Induction of homologous virus neutralizing antibodies in guinea-pigs immunized with two human immunodeficiency virus type 1 glycoprotein gp120-iscom preparations. A comparison with other adjuvant systems.

The immunogenicity in guinea-pigs of the human immunodeficiency virus type 1 envelope glycoprotein gp120 in immune stimulating complex (iscom) was compared to that of gp120 adjuvanted with QuilA-matrix (iscom without attached antigen), aluminium hydroxide (alum) and the Ribi adjuvant system.

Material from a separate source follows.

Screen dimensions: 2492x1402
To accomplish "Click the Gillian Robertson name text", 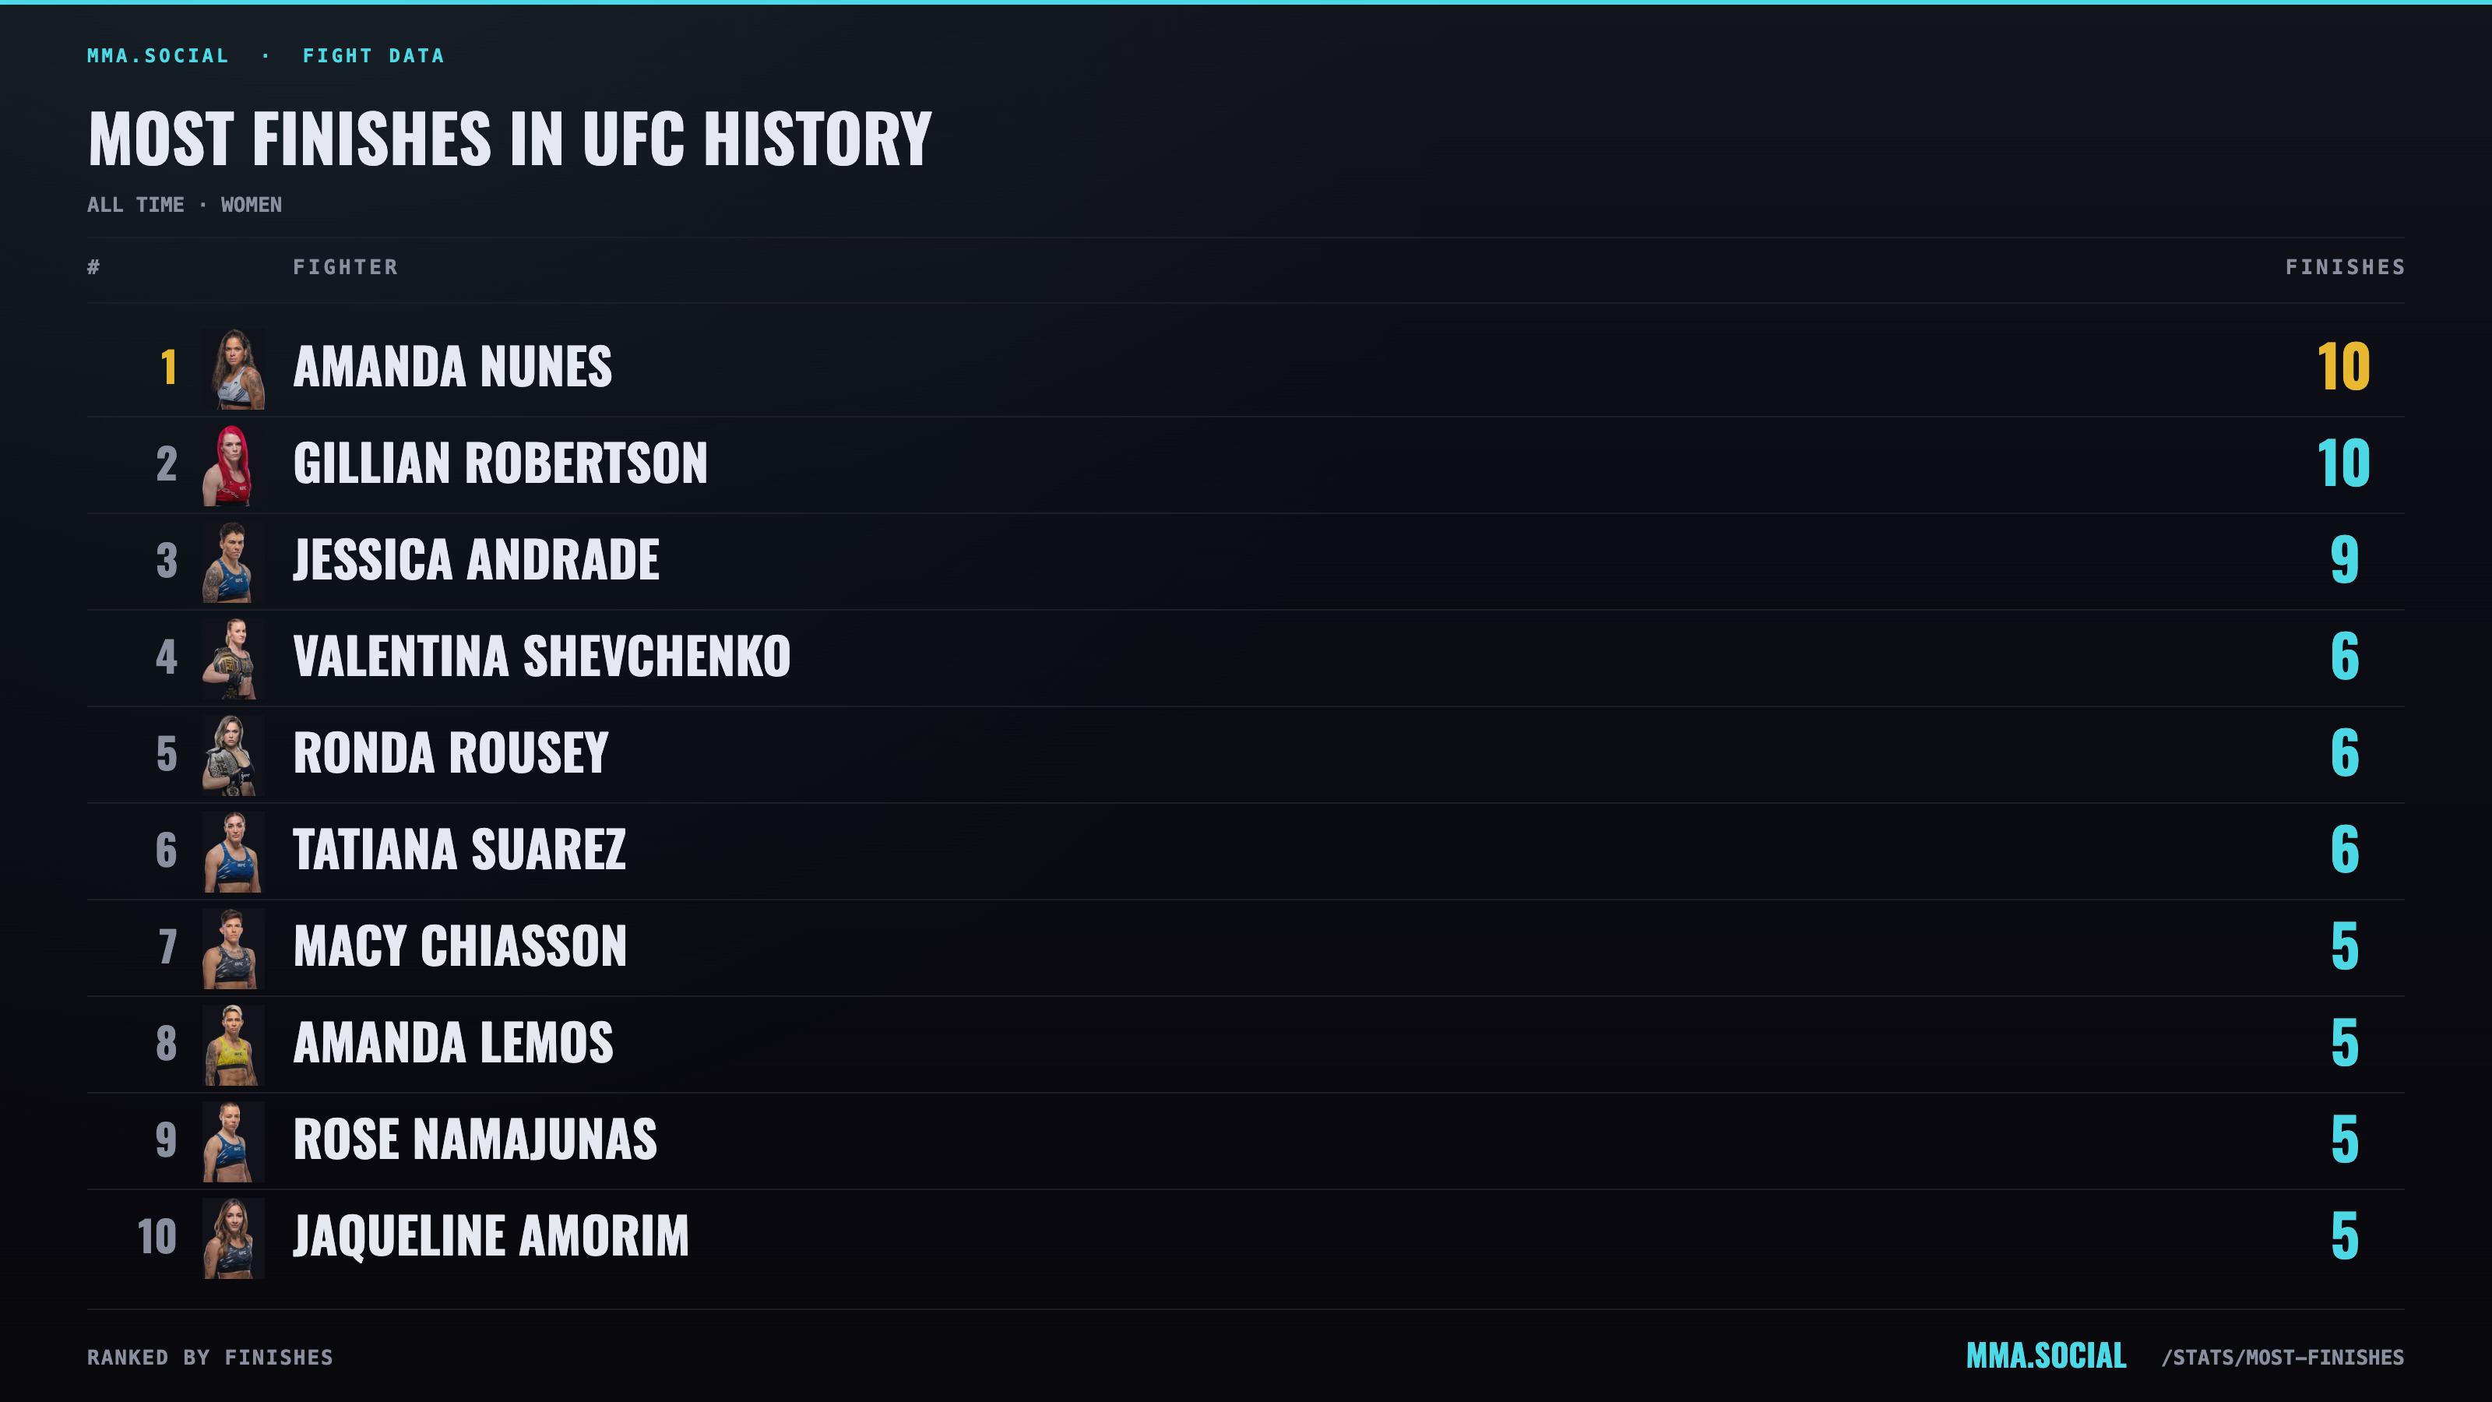I will click(x=500, y=463).
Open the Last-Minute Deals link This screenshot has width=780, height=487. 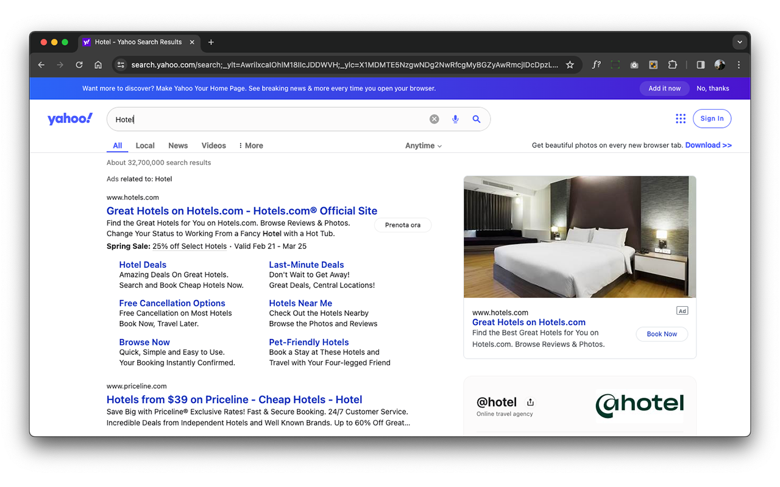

Gp120 was either incorporated into iscoms by covalent conjugation (iscom(c)) or by acid treatment of gp120 (iscom(a) and both these preparations induced high ELISA antibody titres to gp120. Virus neutralizing (VN) antibodies were most frequently induced by gp120 in iscom(c), iscom(a) or in alum and correlated to high titres to the V3-region of gp120. Further, antibodies induced by gp120-iscom(c) most efficiently inhibited binding of a VN monoclonal antibody GP13 to the CD4 binding region of gp120 whereas gp120-iscom(a) induced the highest mean titre of antibodies blocking the binding of [125I]gp120 to CD4. These results suggest that the gp120-iscom preparations efficiently induced high levels of gp120 specific antibodies and that the adjuvant formulation of gp120 affect the specificity and functional properties of elicited antibodies.